Urban Imaginary, Inclusive Planning, and the Future of Brand-Driven City Building: Satellite Cities in Vietnam vis-à-vis China, Japan, and India
摘要
This paper focuses on an emerging urban development strategy in Asian satellite cities. These cities are small and intermediate urban areas, located near a larger metropolitan centre, and often appearing in various forms like city gardens, new towns, eco-towns or new capital cities. By examining how urban imaginaries and inclusive planning shape the construction of a satellite province of Hanoi, Vietnam, Hung Yen from a comparative lens with China, Japan and India, this research aims to contribute to the knowledge production of Asian urbanism and new town development in particular across various Asian contexts, and extending Asian situated insights to theorising cities in the world. Regarding research methods, my research conducts content analysis of archival data, ethnography with forty in-depth interviews with government officials, local inhabitants in Hung Yen City, combined with existing literature on satellite city-building in other Asian countries.
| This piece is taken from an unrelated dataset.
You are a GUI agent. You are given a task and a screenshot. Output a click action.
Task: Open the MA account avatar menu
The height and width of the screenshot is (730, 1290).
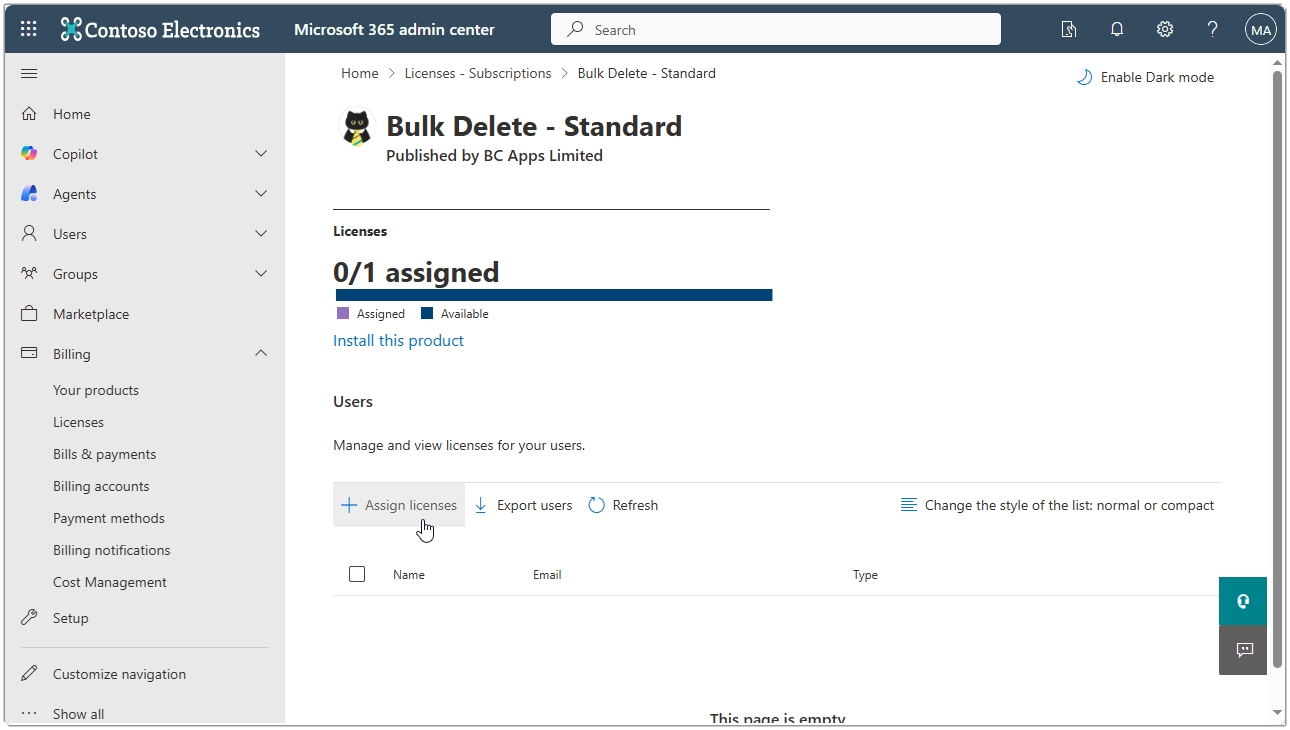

Examining small and medium-sized cities within this satellite province, namely Hung Yen City and Van Giang, reveals a disconnect between elite and public imaginaries of its green and smart future, alongside tensions between state-led, neoliberal urban planning and public desires for involvement, mirroring broader Asian satellite city trends in governance, branding, and infrastructural challenges. The case of Vietnam illustrates an inevitable trend in satellite city strategies across Asia, where city branding like eco-city or smart city will continue to shape urban regeneration in the future.